Support for Guidance document
 

We who live in Northern Virginia and in particular Arlington County face very heavy housing costs both for rents and homeownership.   My county Arlington has long provided its own housing rental grants program to low income seniors, disabled people, and families with a child generally earning below 40-percent of the area median income.   The county government also allocated Federal HUD housing choice vouchers.  It also has funded about 7,000 subsidized units through nonprofits, but we still over 5,000 rental households with heavy housing cost burden earning below 50% AMI with no assistance.

We the Arlington Greens have supported expansion of the county housing rental grants program to more needy households as the most efficient and effective housing assistance and something that allows renters to live anywhere in the county and not just in identified low income nonprofit housing.  Some private landlords including the largest single low income apartment complex refuse to accept either the county grant nor the HUD voucher and thus tenants have a hard time finding a unit.

- **TASKS AND EXERCISES**
1. In the Arlington housing comment, echo everything from "Support for Guidance" down to "with no assistance.".
2. Translate this sentence from the Arlington housing comment into Spanish: "The county government also allocated Federal HUD housing choice vouchers."
3. Pick up the Arlington housing comment where it stops and carry it forward.
The listing after this comment on Arlington housing costs is separate material.

- **SUPPLIED MATERIAL**
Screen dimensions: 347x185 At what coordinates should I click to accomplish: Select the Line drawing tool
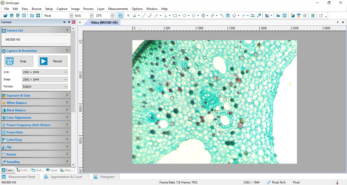(x=144, y=16)
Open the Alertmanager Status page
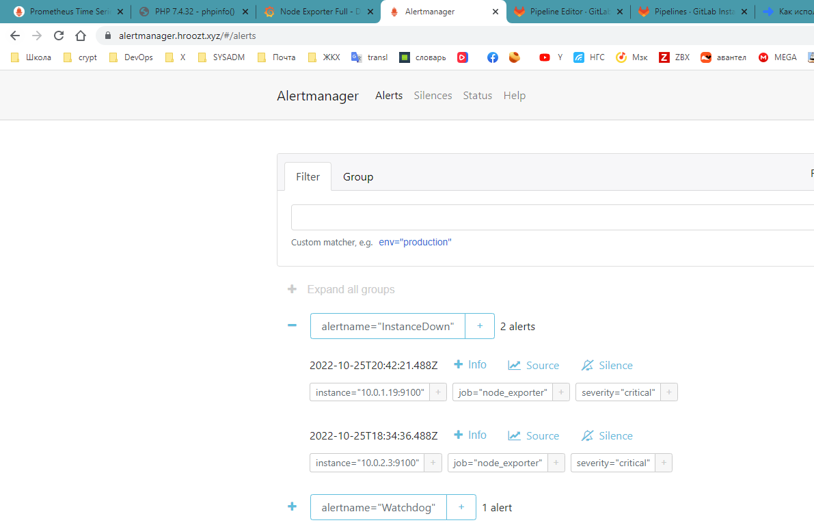 477,95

- **FINAL ANSWERS**
1.
Support for Guidance document
 

We who live in Northern Virginia and in particular Arlington County face very heavy housing costs both for rents and homeownership.   My county Arlington has long provided its own housing rental grants program to low income seniors, disabled people, and families with a child generally earning below 40-percent of the area median income.   The county government also allocated Federal HUD housing choice vouchers.  It also has funded about 7,000 subsidized units through nonprofits, but we still over 5,000 rental households with heavy housing cost burden earning below 50% AMI with no assistance.

2. El gobierno del condado también asignó vales federales de elección de vivienda de HUD.

3.
We believe it is in the public interest that all commercial landlords should as a matter of business accept any government funded rental assistance, whether county funded or HUD funded.  It is important the low income renters be allowed to rent anywhere and not refused permission to rent in more affluent areas or be subjected to discrimination simply because they receive some housing rental assistance.  

In Arlington it is mainly disabled and seniors who get county funded rental vouchers, and then refusal of landlords to accept these county vouchers is de facto discrimination against the disabled and senior citizens.   Discrimination is wrong.

Please approve a strong prohibition against landlords refusing to honor government rental assistance payments as ordinary income.  A dollar is a dollar and in fact a dollar guaranteed to be paid by the county or HUD is more assured than a dollar earned from a job.